O Novo Governo Português, liderado pelo PSD, e que conta com um membro do CDS, foi investido esta terça-feira. Ao assumir as funções, o Primeiro-Ministro asseverou que “não está de turno” e que o seu Governo não está para fazer “o mais fácil”.

Luís Montenegro dirigiu-se diretamente ao PS, com quem conseguiu acordo para viabilizar a presidência do Parlamento, na semana passada, após impasse na eleição do Presidente daquele órgão e questionou se os Socialistas serão “oposição democrática” ou “bloqueio democrático”.

Não rejeitar o programa de Governo no Parlamento “não significa apenas permitir o início da ação governativa, significa permitir a sua execução até ao final do mandato ou, no limite, até uma moção de censura”, advertiu o PM, ajuntando, ainda, que “não rejeitar o programa do Governo com certeza não significa um cheque em branco, mas também não pode significar um cheque sem cobertura”.

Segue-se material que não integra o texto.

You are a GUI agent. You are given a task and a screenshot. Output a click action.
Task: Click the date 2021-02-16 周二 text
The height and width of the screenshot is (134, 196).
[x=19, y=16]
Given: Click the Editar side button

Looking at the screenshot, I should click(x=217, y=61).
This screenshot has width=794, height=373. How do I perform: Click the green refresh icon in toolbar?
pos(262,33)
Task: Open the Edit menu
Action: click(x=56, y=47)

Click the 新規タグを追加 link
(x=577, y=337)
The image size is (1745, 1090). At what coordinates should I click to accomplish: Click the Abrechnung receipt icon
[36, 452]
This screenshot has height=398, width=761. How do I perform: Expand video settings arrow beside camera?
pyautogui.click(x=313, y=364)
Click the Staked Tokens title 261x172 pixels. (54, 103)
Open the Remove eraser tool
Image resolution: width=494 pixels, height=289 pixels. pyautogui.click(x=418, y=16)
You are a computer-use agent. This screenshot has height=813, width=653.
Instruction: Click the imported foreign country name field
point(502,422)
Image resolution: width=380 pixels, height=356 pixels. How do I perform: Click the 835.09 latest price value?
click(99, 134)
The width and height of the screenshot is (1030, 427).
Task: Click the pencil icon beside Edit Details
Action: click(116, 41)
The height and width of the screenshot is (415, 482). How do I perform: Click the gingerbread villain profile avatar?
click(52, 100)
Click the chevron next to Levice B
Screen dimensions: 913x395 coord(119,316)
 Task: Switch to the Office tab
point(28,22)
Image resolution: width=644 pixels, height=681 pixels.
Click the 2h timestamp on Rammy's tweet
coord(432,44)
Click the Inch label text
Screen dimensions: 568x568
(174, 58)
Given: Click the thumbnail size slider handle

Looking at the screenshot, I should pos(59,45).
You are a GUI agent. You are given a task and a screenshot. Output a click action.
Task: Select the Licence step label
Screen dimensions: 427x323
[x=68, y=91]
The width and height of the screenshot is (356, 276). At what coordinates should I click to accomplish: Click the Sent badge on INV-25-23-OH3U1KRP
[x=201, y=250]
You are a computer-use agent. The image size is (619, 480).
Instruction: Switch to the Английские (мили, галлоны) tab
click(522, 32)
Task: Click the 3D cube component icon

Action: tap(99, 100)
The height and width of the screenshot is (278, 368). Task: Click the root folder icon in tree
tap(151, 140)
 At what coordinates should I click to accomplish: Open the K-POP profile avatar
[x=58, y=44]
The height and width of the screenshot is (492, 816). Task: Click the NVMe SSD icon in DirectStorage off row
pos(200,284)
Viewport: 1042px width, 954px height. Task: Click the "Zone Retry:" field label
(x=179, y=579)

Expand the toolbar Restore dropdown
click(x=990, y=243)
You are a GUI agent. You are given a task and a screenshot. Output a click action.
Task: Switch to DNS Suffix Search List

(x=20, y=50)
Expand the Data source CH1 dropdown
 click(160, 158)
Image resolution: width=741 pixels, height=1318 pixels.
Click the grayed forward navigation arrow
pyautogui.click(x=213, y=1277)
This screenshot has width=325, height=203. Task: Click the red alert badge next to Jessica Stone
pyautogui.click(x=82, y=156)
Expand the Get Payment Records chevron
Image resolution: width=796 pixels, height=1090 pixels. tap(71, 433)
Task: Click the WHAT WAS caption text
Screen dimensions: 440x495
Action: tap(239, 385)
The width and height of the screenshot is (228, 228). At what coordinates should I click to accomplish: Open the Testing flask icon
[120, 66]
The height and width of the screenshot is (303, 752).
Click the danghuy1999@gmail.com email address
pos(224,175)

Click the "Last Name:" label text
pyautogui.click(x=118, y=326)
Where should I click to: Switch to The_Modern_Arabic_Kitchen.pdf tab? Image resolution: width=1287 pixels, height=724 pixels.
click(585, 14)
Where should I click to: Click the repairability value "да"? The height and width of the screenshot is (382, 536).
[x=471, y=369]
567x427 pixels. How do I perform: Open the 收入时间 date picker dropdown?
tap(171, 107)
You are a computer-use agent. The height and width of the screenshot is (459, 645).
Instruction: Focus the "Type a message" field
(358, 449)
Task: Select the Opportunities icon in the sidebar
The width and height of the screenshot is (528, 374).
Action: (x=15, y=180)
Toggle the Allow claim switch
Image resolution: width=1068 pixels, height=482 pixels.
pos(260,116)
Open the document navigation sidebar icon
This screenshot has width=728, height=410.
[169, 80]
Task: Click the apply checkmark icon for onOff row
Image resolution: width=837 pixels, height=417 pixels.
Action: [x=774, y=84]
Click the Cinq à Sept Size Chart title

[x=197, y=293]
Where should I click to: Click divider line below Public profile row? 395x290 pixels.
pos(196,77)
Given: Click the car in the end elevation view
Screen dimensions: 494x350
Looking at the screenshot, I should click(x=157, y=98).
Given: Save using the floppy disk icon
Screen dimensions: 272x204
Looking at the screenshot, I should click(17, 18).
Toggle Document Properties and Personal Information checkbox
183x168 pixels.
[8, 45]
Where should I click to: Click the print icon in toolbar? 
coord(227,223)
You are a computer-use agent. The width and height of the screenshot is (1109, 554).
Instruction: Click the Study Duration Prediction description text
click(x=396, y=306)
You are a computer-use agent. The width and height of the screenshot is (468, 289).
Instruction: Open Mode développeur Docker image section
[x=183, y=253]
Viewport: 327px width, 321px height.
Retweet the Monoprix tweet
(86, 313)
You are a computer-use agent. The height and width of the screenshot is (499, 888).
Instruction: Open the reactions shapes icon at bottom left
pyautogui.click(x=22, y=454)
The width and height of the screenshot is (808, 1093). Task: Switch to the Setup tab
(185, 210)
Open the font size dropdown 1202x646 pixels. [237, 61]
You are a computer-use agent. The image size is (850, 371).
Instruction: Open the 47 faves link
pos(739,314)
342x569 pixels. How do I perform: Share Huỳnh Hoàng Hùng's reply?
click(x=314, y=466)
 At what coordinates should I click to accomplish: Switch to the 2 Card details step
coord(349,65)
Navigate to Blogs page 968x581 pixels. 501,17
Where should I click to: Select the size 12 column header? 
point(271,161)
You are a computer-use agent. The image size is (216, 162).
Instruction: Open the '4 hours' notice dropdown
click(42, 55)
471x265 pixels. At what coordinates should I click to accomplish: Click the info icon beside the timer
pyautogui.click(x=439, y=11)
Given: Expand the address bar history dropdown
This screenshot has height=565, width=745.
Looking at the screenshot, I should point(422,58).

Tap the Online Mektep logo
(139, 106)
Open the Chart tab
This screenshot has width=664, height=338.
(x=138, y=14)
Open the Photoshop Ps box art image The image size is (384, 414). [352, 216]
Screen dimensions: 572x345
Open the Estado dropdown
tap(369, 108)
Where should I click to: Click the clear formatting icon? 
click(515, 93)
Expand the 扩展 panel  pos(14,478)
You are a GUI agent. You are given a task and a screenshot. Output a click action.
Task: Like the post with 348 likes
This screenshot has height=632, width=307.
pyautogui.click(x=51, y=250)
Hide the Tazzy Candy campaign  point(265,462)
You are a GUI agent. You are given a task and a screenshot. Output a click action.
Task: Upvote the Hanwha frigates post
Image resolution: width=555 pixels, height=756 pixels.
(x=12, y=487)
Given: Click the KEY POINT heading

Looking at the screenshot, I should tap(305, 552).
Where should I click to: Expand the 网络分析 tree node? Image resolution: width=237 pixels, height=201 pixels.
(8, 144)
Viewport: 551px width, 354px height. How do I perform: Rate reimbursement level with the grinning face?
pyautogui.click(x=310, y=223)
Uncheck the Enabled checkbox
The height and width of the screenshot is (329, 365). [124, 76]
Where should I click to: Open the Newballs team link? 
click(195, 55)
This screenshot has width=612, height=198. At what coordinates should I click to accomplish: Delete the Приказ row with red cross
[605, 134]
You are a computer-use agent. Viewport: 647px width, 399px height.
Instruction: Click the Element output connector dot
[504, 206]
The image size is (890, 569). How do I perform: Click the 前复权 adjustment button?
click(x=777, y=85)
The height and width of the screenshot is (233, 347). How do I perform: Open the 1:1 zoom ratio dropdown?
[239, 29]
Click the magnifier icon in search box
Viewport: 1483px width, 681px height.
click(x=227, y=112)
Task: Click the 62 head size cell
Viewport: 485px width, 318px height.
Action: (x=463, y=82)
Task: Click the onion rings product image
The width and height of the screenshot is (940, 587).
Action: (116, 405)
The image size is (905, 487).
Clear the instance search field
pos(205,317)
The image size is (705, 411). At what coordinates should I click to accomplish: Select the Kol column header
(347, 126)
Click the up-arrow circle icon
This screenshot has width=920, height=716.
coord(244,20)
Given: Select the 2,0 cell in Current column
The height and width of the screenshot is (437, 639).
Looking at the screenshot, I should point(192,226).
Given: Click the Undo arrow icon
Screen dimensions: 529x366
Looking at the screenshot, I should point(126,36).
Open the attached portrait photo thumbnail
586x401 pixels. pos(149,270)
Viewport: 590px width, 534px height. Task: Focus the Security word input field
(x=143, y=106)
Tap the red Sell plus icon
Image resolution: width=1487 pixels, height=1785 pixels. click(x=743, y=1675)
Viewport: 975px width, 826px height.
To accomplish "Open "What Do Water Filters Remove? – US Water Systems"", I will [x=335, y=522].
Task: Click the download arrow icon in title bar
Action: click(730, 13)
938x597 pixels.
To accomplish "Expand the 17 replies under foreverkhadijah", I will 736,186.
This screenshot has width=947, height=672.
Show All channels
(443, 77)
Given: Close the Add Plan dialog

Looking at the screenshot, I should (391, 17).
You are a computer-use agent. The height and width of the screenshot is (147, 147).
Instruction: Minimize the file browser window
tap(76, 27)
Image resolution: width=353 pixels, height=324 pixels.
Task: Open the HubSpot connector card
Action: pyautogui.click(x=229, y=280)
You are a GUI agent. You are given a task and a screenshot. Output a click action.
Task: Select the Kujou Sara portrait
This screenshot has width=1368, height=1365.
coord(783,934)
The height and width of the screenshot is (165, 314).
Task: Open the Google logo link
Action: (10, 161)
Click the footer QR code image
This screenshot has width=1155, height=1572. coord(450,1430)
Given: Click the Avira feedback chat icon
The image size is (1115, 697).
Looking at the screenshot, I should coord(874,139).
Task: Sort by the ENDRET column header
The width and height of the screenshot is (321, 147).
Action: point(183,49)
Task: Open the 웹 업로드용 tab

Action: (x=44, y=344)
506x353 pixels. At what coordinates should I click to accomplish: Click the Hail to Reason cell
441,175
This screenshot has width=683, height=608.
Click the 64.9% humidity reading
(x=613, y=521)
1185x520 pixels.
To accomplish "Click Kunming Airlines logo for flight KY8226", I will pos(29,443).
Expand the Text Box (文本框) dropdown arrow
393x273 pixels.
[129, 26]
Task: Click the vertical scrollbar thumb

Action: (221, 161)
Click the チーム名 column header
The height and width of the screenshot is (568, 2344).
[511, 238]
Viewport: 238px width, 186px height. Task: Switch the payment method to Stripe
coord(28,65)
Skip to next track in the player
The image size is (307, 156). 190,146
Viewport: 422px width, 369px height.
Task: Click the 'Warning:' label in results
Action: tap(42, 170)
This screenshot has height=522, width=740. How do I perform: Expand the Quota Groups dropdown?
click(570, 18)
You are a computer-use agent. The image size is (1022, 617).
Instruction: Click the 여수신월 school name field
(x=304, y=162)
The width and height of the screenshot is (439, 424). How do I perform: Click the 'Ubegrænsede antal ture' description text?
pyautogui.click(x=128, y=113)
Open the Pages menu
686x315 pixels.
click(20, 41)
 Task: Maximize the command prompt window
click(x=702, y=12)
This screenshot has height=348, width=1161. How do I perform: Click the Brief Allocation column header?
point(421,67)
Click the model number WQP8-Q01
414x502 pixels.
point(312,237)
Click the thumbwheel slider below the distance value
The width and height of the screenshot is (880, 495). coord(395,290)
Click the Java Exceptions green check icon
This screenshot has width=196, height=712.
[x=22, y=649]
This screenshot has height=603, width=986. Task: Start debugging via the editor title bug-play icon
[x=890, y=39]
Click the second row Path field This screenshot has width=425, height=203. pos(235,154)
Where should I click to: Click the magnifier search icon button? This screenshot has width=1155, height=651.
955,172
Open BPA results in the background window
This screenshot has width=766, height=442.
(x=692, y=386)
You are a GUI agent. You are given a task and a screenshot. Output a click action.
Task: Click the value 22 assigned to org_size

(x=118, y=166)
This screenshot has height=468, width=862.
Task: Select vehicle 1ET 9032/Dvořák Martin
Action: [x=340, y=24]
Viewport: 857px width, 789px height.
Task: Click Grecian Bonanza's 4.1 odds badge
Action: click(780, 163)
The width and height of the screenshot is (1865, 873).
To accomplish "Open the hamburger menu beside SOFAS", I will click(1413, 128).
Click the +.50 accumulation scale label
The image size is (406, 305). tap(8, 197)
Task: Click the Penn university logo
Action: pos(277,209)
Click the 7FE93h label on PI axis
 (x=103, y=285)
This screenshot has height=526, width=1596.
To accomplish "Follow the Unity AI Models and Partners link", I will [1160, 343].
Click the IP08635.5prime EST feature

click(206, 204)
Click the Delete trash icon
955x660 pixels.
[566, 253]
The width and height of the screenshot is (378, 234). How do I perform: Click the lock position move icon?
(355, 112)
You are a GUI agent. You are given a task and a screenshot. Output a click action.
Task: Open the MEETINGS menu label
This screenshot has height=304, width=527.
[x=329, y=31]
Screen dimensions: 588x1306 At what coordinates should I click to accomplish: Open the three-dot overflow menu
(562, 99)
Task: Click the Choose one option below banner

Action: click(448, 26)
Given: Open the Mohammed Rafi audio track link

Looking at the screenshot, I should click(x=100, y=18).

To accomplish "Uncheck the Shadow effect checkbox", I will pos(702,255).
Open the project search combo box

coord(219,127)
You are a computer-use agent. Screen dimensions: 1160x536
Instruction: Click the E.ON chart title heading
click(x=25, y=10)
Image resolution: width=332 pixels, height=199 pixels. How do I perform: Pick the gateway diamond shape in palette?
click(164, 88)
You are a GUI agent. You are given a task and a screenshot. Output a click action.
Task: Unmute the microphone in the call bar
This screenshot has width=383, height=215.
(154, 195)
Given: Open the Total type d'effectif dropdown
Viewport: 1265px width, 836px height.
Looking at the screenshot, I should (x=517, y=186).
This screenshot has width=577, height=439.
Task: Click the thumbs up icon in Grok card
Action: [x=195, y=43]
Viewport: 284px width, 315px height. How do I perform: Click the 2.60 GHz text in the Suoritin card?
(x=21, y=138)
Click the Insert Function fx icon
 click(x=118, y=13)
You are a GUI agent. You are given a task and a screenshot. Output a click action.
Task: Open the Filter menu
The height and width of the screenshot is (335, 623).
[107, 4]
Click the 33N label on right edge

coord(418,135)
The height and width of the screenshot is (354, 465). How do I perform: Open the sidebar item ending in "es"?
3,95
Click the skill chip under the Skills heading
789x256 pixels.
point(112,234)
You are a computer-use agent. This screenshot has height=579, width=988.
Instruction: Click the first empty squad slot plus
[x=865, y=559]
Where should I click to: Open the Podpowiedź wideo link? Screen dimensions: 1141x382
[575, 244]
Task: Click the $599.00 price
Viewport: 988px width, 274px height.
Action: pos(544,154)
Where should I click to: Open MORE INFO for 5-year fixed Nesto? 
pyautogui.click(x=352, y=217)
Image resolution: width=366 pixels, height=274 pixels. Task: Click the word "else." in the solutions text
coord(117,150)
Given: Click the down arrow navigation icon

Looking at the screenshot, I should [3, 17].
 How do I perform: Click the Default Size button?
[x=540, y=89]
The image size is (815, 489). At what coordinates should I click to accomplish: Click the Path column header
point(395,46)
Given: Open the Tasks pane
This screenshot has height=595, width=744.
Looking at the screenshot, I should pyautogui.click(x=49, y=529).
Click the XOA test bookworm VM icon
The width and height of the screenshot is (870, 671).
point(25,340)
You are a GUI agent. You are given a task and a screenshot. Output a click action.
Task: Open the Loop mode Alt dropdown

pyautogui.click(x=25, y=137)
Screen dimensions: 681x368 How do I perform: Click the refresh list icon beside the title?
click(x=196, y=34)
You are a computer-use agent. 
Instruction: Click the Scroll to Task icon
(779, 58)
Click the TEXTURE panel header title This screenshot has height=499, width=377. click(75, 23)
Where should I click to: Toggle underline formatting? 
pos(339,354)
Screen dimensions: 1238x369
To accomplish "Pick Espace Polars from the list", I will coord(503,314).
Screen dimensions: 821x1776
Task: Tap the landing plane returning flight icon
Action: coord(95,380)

Luís Montenegro vai avisando que o seu Governo vai “governar para os resultados”, e vincou querer menos pobreza e mais crescimento económico. “Queremos rigor orçamental e serviços públicos eficientes”, vincou.

Luís Montenegro garantiu que as promessas de campanha propostas pela coligação que ele presidiu são mesmo para cumprir, a começar pela descida dos impostos.

“Vamos cumprir as promessas de desagravamento fiscal, de valorização dos salários e pensões, de reestruturação dos serviços públicos e de modernização do Estado”, no entanto, deixou um aviso: “não vamos fazê-lo à sombra da ilusão de um excedente, mas antes com a âncora de uma economia mais produtiva e competitiva e um Estado renovado e eficiente”.

O novo Governo vai “reduzir o IRS, em especial da classe média e dos jovens, e vamos isentar de impostos e contribuições os prémios de produtividade até ao limite de 1 salário. Ao mesmo tempo reduziremos o IRC de 21% para 15% em três anos”, disse, ainda.

Quanto à corrupção, Montenegro indicou que vai ouvir a Oposição sobre como combater esse flagelo.

“Irei propor a todos os Partidos com assento parlamentar a abertura de um diálogo com vista a fixar uma agenda ambiciosa, eficaz e consensual de combate à corrupção”, anunciou.